In experiment 3, OS-elicited WT plants significantly down-regulated 86 clones, whereas systemin-augmented OS-elicited WT plants significantly down-regulated 230 clones (Fig. 3a). Both treatments commonly down-regulated 78 clones, and specifically down-regulated 8 clones in OS-elicited plants and 152 clones in systemin-augmented OS-elicited WT plants (Fig. 3a). A similar pattern was found for the up-regulated clones: 95 were significantly up-regulated in OS-elicited WT plants and 218 were significantly up-regulated in systemin-augmented OS-elicited WT plants (Fig. 3b). 88 clones were up-regulated in both treatment groups; 7 and 130 clones were specifically up-regulated in OS-elicited and systemin-augmented OS-elicited treatments, respectively.

Fig. 3
figure 3

Number of down- (a) and up- (b) regulated clones in wild-type (WT) plants treated either with wounding (w) and oral secretions (OS) of M. sexta or with wounding and OS and systemin (sys) when compared to their uninduced WT competitors. Numbers given are based on two (WT w + OS versus uninduced WT) or three (WT w + OS + sys versus uninduced WT) microarrays, each hybridized with the cDNA of three individual plants per treatment

A major proportion of the regulated clones represented defense related genes or genes that are part of yet-to-be elucidated processes and pathways. However, even though an obvious picture was lacking, some regulations stood out: among the 152 clones exclusively down-regulated in systemin-augmented OS-elicited WT plants when compared to uninduced WT competitors were 11 clones involved in sugar or spermine metabolism (Fig. 4).

Fig. 4
figure 4

Regulation of growth-related clones in wild-type (WT) plants treated with wounding (w) and oral secretions (OS) and systemin (sys) (a) or with wounding and OS (b) when compared to their respective uninduced WT competitors. In the case of three replicates per hybridization (a), clones were referred to as significantly regulated when an average treatment/control ratio >1.5 or <−1.5 and a P value (nested ANOVA) <0.05 was achieved. When only two hybridizations were available (b), clones were referred to as regulated when they were regulated in the same way on both single slides, each fulfilling the criteria of an average treatment/control ratio >1.5 or <−1.5 and a P value (t test of four spots per clone) <0.05. Data shown are mean ± SE of the respective microarray replicates. Asterisks indicate significant differences (*<0.05, **<0.01, ***<0.001). AMY Alpha-amylase, GPH alpha-glucan phosphorylase H, HXK hexokinase, FBPA fructose-bisphosphate aldolase, SPS sucrose-phosphate-synthase, GAPDH glyceraldehyde-3-phosphophate dehydrogenase, PYK pyruvate kinase, QPT quinolinatephosphoribosyltransferase, SPMS spermidine synthase, St Solanum tuberosum, Nt Nicotiana tabacum, Ps Pisum sativum, Sl Solanum lycopersicum

Discussion

The study aimed to reveal the function of systemin in S. nigrum by testing the hypothesis that the rapid transcriptional down-regulation of (pro)systemin after induction enables plants to tolerate herbivory. The reproductive output of competing plants was quantified to evaluate the fitness consequences of different systemin levels. In growth experiments, uninduced WT plants were compared with WT plants that had been either only OS-elicited or additionally supplied with systemin and with plants silenced in their prosystemin expression (IRSys line). To gain insight into the extent to which systemin might influence above-ground tissues, transcriptional analyses of treated plants grown in competition with uninduced WT plants were conducted.

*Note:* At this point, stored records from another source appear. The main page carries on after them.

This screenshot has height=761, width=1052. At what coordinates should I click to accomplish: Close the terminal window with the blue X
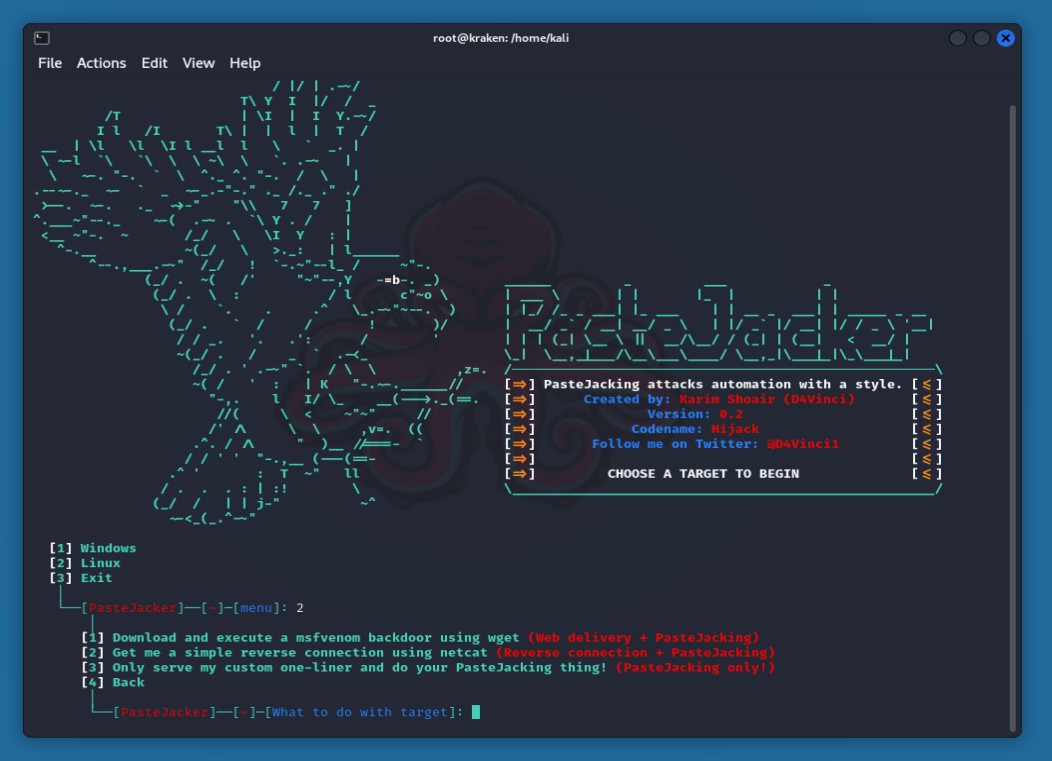click(1006, 38)
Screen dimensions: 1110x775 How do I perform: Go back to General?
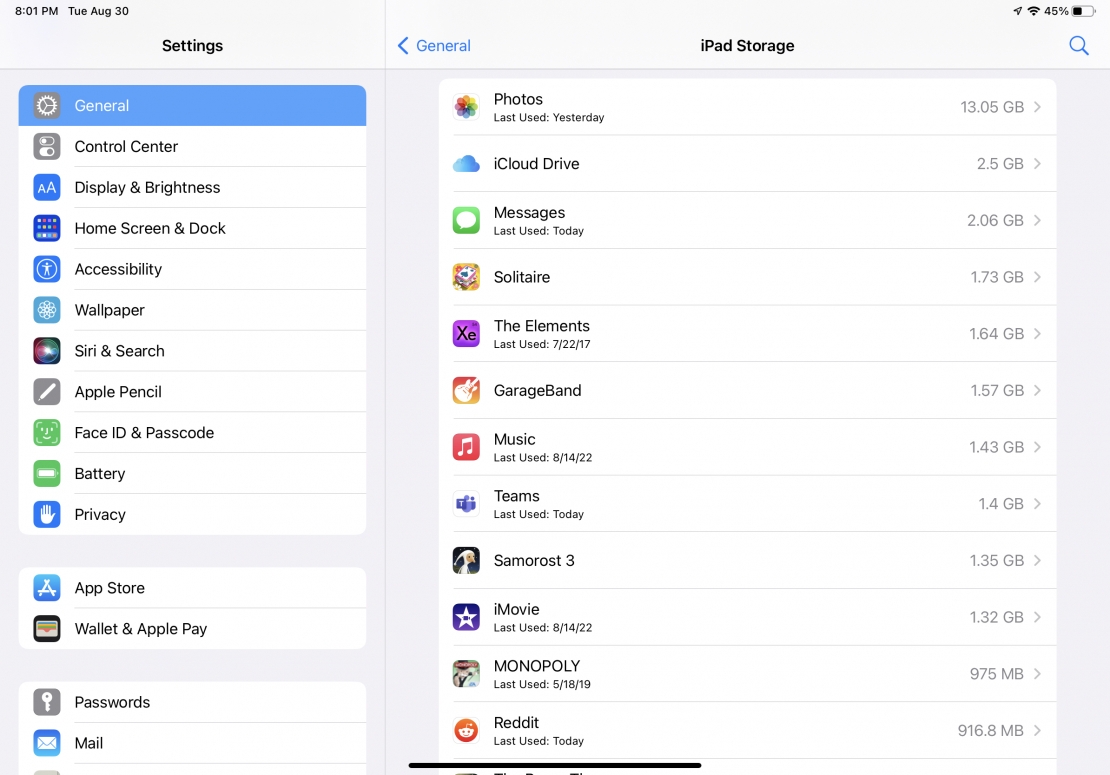coord(432,45)
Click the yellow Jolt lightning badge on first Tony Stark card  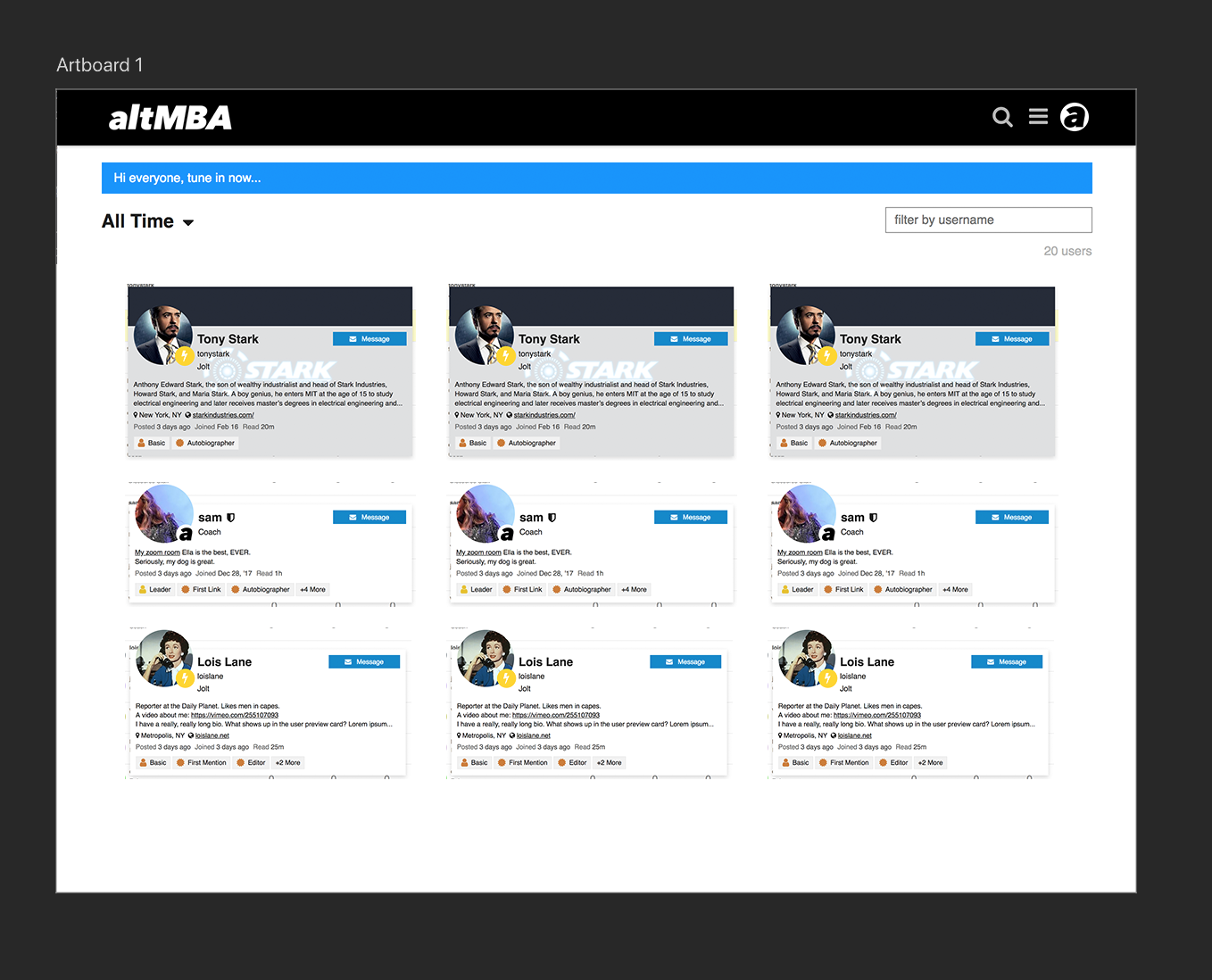pos(184,356)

Plants with low systemin levels showed greater fitness under competitive growth

Consistent with the data obtained from our pilot experiment, low systemin levels appeared to be advantageous for plants that were competing for below-ground resources. IRSys plants produced significantly more berries than did competing uninduced WT plants (Fig. 1a). Similarly, OS-elicited WT plants, which are known to have low systemin levels (Schmidt and Baldwin 2006), were not impaired in competitiveness and fitness (Fig. 1b) even though the OS-elicitation of S. nigrum is known to increase the production of costly resistance traits such as proteinase inhibitors (Constabel et al. 1998; Schmidt et al. 2004; Schmidt and Baldwin 2006). However, supplementing OS-elicited WTs with additional systemin reduced their competitive abilities, and supplemented plants suffered a significant reduction in berry production when competing with uninduced WT plants (Fig. 1c). When the rooting volume of competing plants was separated by a barrier, the systemin-related fitness effect disappeared: IRSys plants and systemin-augmented OS-elicited WT plants produced the same number of berries as their respective uninduced WT competitors (Fig. 1d, f), whereas OS-elicited WT plants showed a trend toward lower fitness compared to uninduced WT plants (Fig. 1e). These findings suggested that the advantageous effects of low systemin levels on fitness could be attributed to changes in root allocation. Such changes may allow a plant to acquire additional nutrients and allow for the production of new leaves to reestablish a balanced root–shoot system after folivory. As such, changes in root allocation might help a plant to compensate for the fitness costs of induced defenses and tissue loss, finally enhancing plant fitness. Alternatively, root allocation changes might represent a spatial escape from above-ground herbivores. Bunkering resources below-ground might enable the plant to grow new leaves after the herbivore attack, again positively affecting root–shoot balance and plant fitness.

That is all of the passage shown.